このように夕食前後や早朝の時間をうまく過ごせれば、勉強時間を捻出できます。もちろん夜の苦手な子、朝の苦手な子もいますので、子供の性格や体調に合わせてスケジュールを調整するべきでしょう。できれば子供と話し合い、納得できる勉強時間や勉強法を決めることが大切です。

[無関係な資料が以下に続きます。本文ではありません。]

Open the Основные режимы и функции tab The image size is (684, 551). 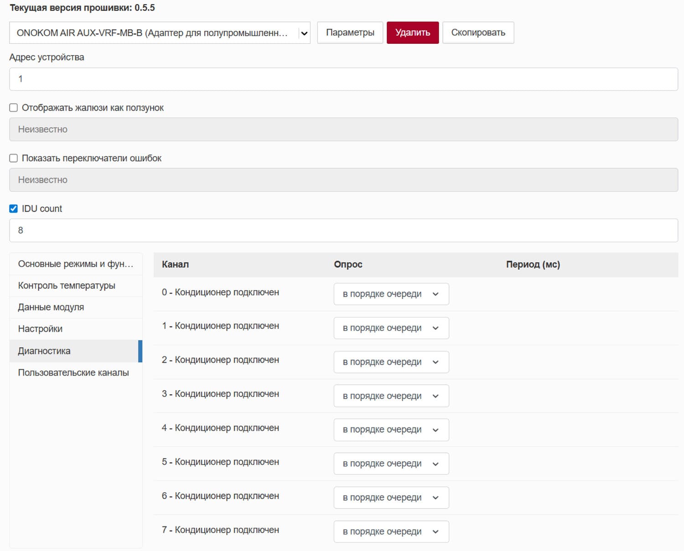[76, 264]
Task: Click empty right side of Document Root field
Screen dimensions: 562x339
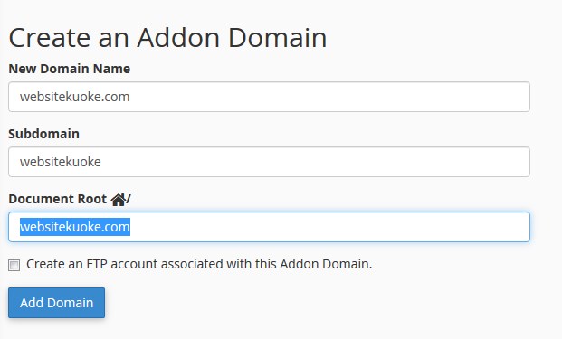Action: tap(329, 227)
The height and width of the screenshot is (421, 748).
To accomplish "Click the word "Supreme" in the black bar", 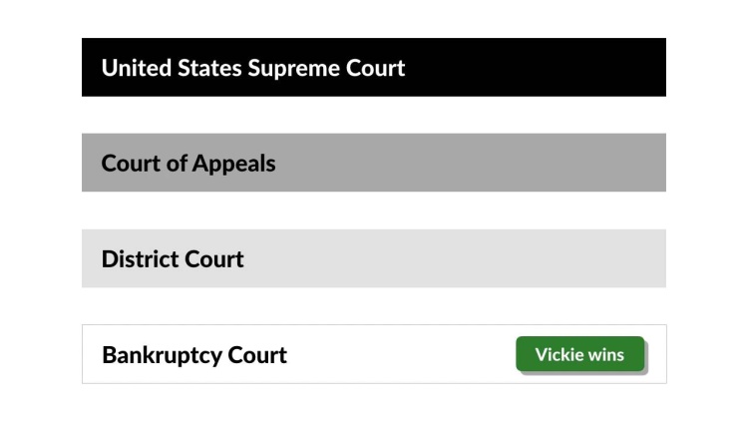I will (293, 69).
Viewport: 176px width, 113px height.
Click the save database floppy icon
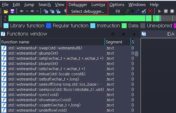point(12,11)
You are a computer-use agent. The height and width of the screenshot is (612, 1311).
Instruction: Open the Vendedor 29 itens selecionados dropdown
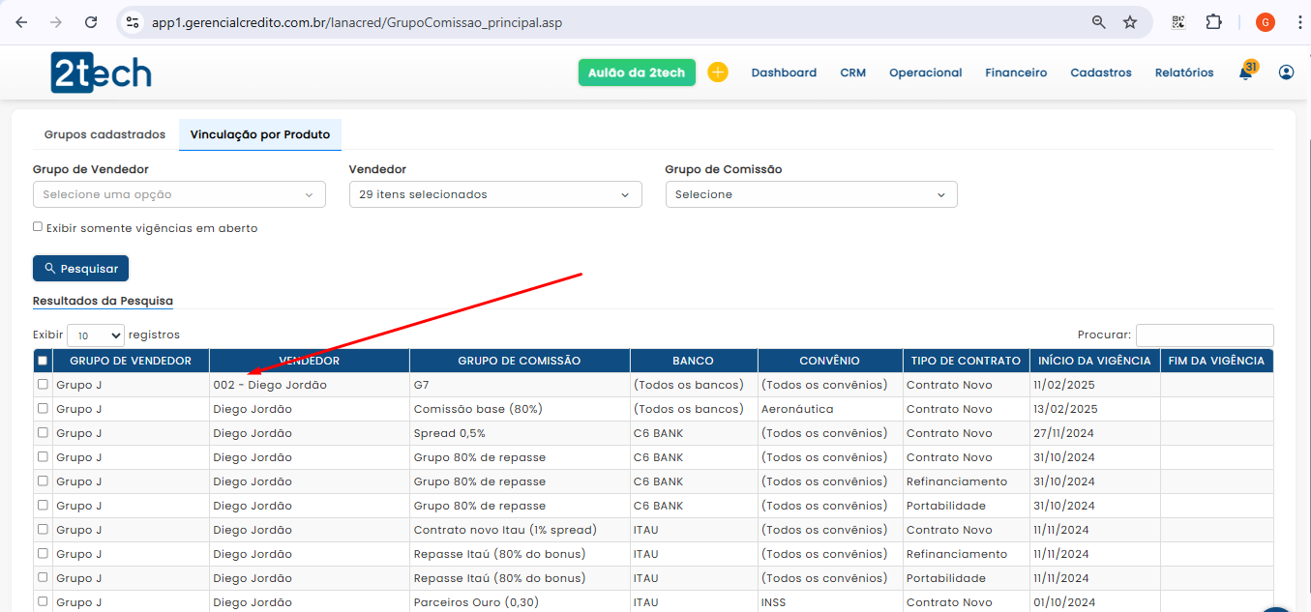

【出典】「小学校の教育課程に関する基礎資料」(文部科学省)

小学生の勉強法【低学年・中学年・高学年】

子供の発達段階に応じて、ベストの勉強法は異なると考えられます。小学生を低学年・中学年・高学年に分けて、それぞれに合った勉強法のポイントをお伝えします。

小学校低学年の勉強法

小学校低学年(1~2年生)の段階における最大の課題は、学習習慣を身に付けてもらうことです。もちろん中学年や高学年になってからでもよいのですが、早めに子供なりの勉強方法を見出すことで勉強量が増加してからの負担感が変わってきます。やることが増えても自分のペースを崩さずに勉強を続けられると、精神的に苦痛ではないのです。

まず考えられるのは、勉強する時間帯を固定することです。子供の生活パターンを考慮して、夕食の前や後などに設けます。時間の長さは、30分程度でよいでしょう。長く勉強させることよりも、毎日勉強する習慣をつけさせることが優先です。ノートに学習日記をつけさせて、毎日どんなことを勉強したのか記録するのもおすすめです。

学習習慣を身に付けさせるために、勉強するときの「型」を決めてしまうとよいでしょう。特に、勉強する場所をダイニングテーブルや自分の部屋といったふうに固定すると、勉強に対する抵抗感が少なくなります。低学年のうちは、保護者の目が届くダイニングテーブルの方が無難です。

勉強内容としては、それほど神経質に選別する必要はありません。あえて言えば言葉をたくさん覚える時期にあるため、幅広く文章に触れる機会を設けるようにしましょう。国語だけでなく、算数の文章題でも文章読解は必須です。

子供を勉強好きにさせるポイントについては、「子供が勉強をやる気になる! 学びへの意欲を引き出すポイントとは?」も参考になります。

小学校中学年の勉強法

小学校中学年(3~4年生)になると、理科や社会など科目が分化して勉強の種類が増えてきます。子供によっては情報量の多さに混乱するケースもありますので、なおさら早い段階で学習習慣を固めておきたいところです。低学年の段階で固めるのがベストですが、中学年でも遅きに失したというわけではありません。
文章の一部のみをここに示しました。